Thanks a lot for your explanation @kmundic! (And sorry for my late response, it’s been a hectic time for me.)
I understand now that my objective is different from the traditional split-apply-combine approach - I want to select subgroups as opposed to applying functions to them.
Some respondents pointed out that my initial problem description is rather vague. My apologies for this.
Here is a more comprehensive and precise exposition:
I have a dataframe with a large number (2.5 mio) of rows and a much smaller number of columns (8). Each row contains information on a particular individual (age, income, etc.). The individuals belong to different families (with sizes ranging from 1 to 12 individuals). Each family has a unique id which is assigned to its members (so the individual-level variables also include id
and a variable which indicates the status
of an individual within the family, e.g. husband, wife, child, etc).
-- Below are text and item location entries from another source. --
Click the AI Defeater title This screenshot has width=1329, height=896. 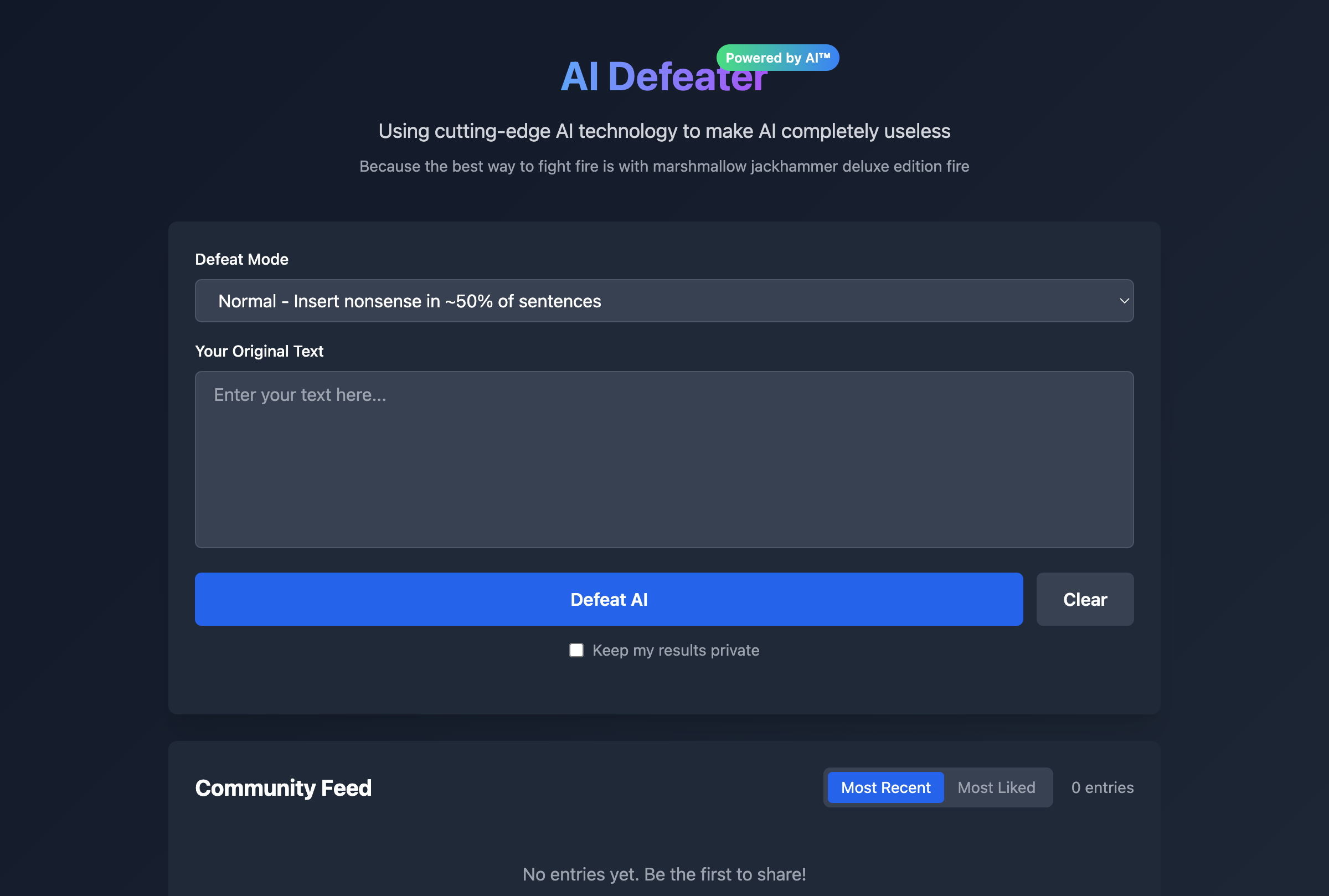tap(664, 76)
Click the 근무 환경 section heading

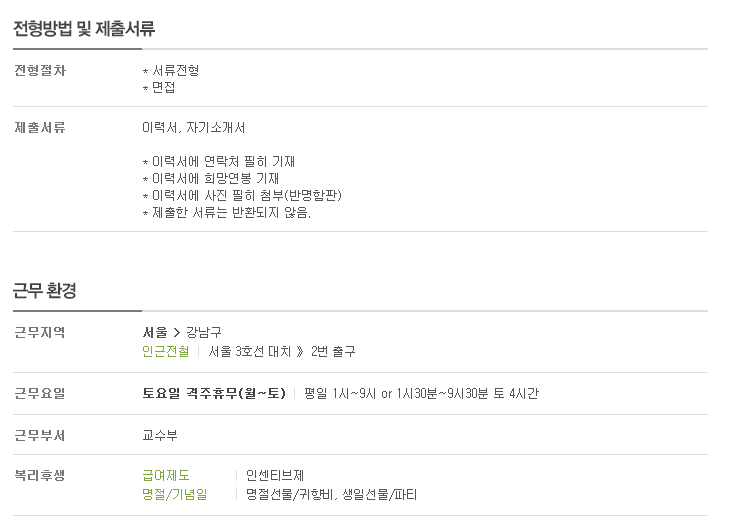[x=44, y=290]
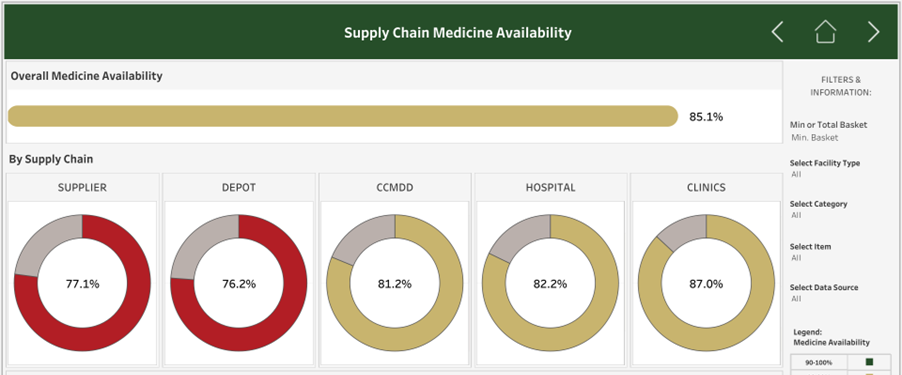Select the DEPOT donut chart at 76.2%

(x=239, y=283)
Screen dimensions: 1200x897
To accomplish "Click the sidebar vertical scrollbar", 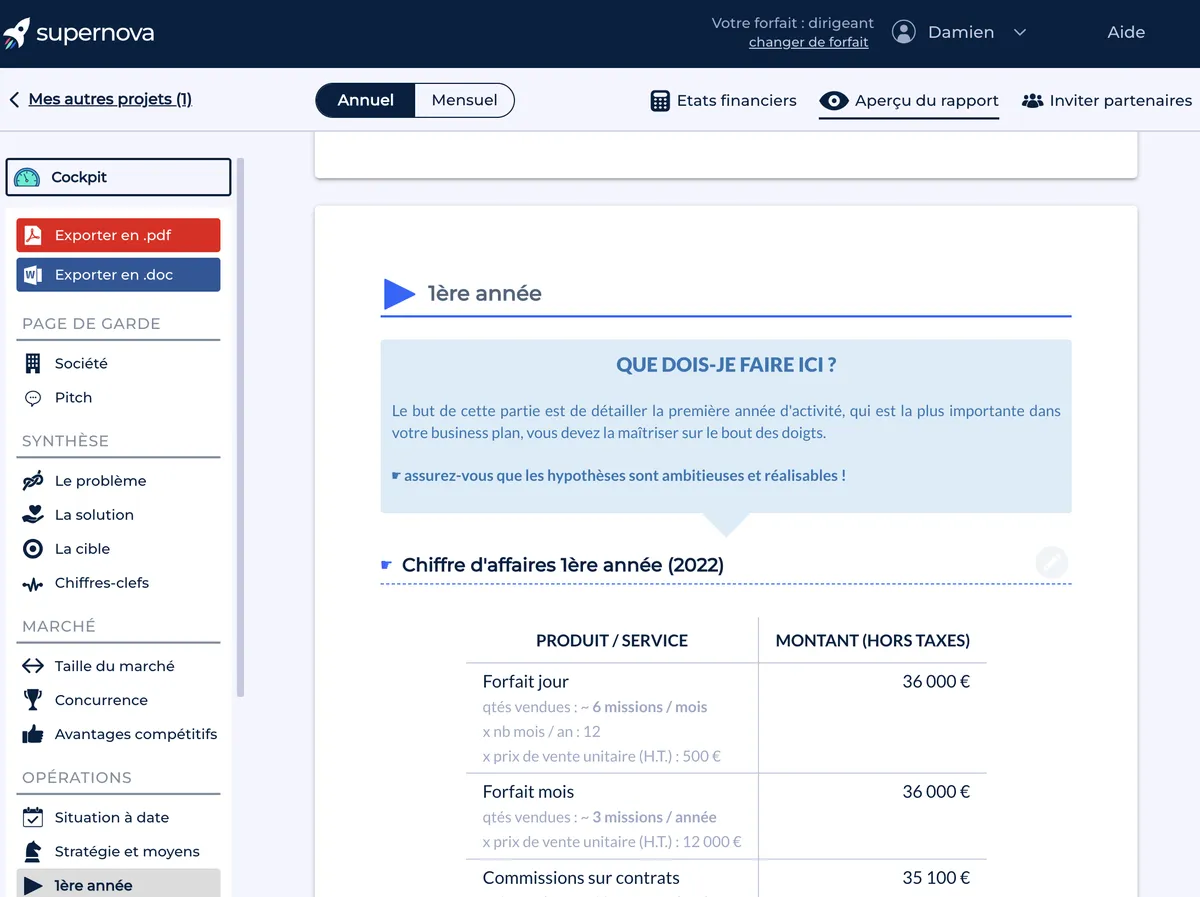I will pos(240,430).
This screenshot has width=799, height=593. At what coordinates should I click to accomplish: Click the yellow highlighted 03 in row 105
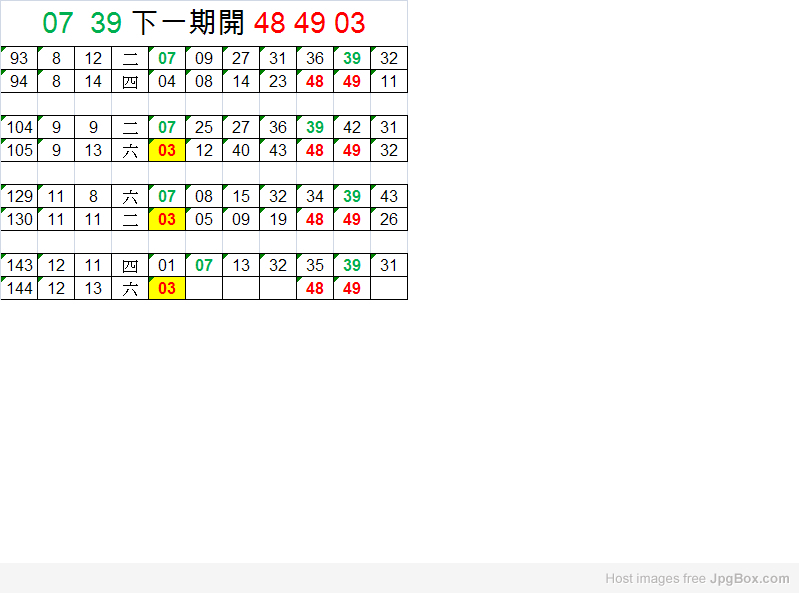[x=167, y=151]
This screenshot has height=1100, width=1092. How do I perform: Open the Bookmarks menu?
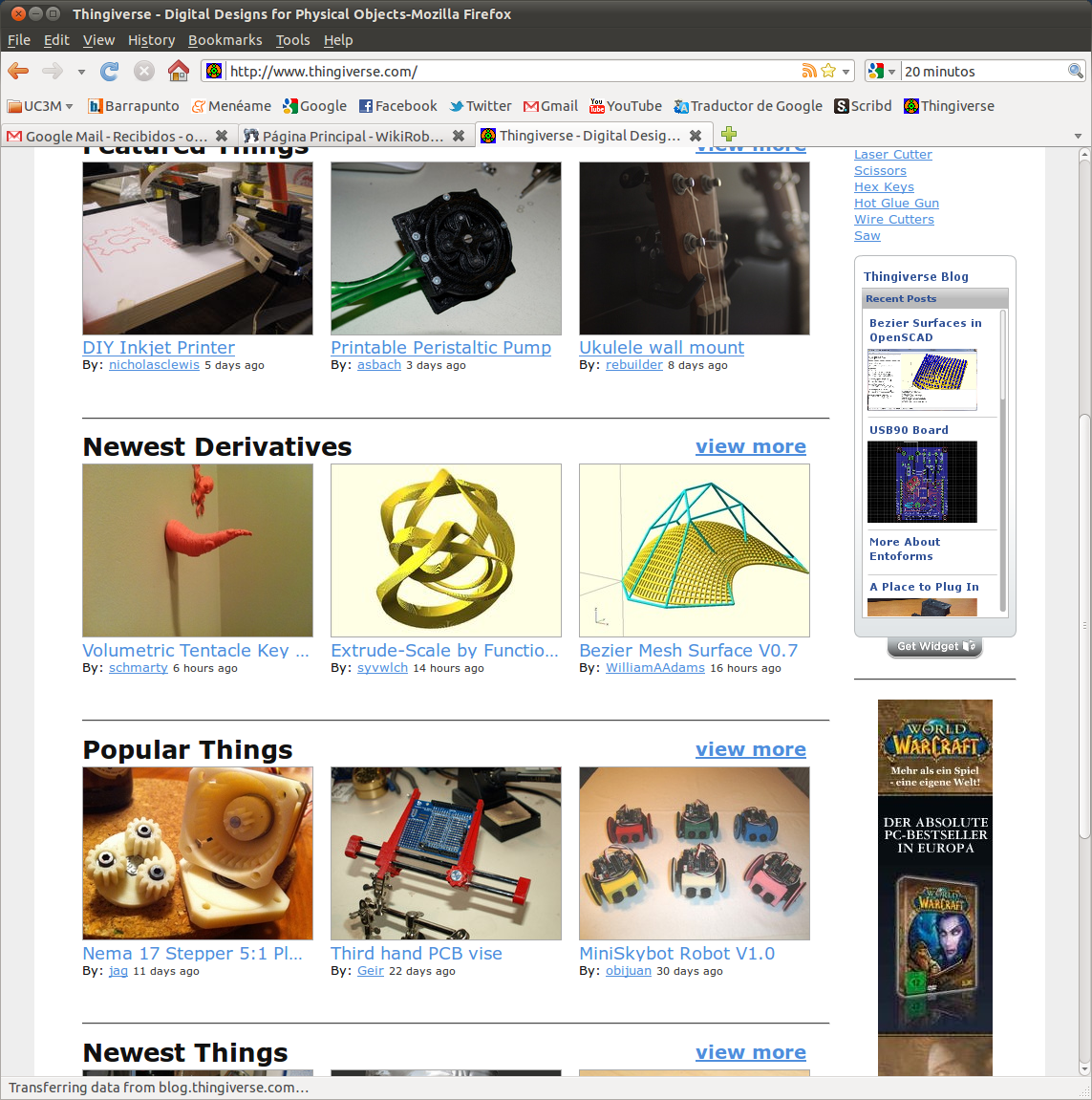pos(225,40)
My objective is to select the families (subgroups) which contain specific sets of individuals. The selection conditions can have two forms:
-
they can refer to characteristics of a specific individual within the family (e.g. the age of the individual for which status == 1 (husband))
-
they can refer to characteristics of several individuals within the family (e.g. the income of the individuals for which status == 1 and status == 2 (wife)).
Consider this dataframe (replication code below):
julia> df
11×4 DataFrame
│ Row │ id │ age │ inc │ status │
│ │ Int64 │ Int64 │ Int64 │ Int64 │
├─────┼───────┼───────┼───────┼────────┤
│ 1 │ 1 │ 53 │ 5 │ 1 │
│ 2 │ 1 │ 52 │ 5 │ 2 │
│ 3 │ 1 │ 17 │ 0 │ 3 │
│ 4 │ 2 │ 30 │ 0 │ 1 │
│ 5 │ 2 │ 29 │ 20 │ 2 │
│ 6 │ 3 │ 22 │ 12 │ 1 │
│ 7 │ 4 │ 61 │ 15 │ 1 │
│ 8 │ 5 │ 55 │ 11 │ 1 │
│ 9 │ 5 │ 51 │ 0 │ 2 │
│ 10 │ 6 │ 67 │ 12 │ 1 │
│ 11 │ 6 │ 62 │ 12 │ 2 │
I want to keep families (indicated by id
) which meet these conditions:
- husband (status == 1) is older than 30 but younger than 65
- contain a husband (status == 1) and a wife (status == 2)
- at least one of husband or wife has income larger than 10
Hence, I want to keep the family with id == 5
so my result dataframe looks like:
julia> df_result
2×4 DataFrame
│ Row │ id │ age │ inc │ status │
│ │ Int64 │ Int64 │ Int64 │ Int64 │
├─────┼───────┼───────┼───────┼────────┤
│ 1 │ 5 │ 55 │ 11 │ 1 │
│ 2 │ 5 │ 51 │ 0 │ 2 │
Given that I have a 2.5 mio individuals, I need the algorithm which produces df_result
to be efficient. Ideally, it should allow to easily adjust the selection conditions (e.g. to include additional criteria).
@pdeffebach and @xiaodai I hope this explanation is clearer and more comprehensive than my earlier one. Thanks again for helping with this.
Replication of the above dataframes:
using DataFrames
df = DataFrame(id = [1,1,1,2,2,3,4,5,5,6,6], age = [53,52,17,30,29,22,61,55,51,67,62], inc = [5,5,0,0,20,12,15,11,0,12,12]; status = [1,2,3,1,2,1,1,1,2,1,2]);
df_result = DataFrame(id = [5,5], age = [55,51], inc = [11,0]; status = [1,2]);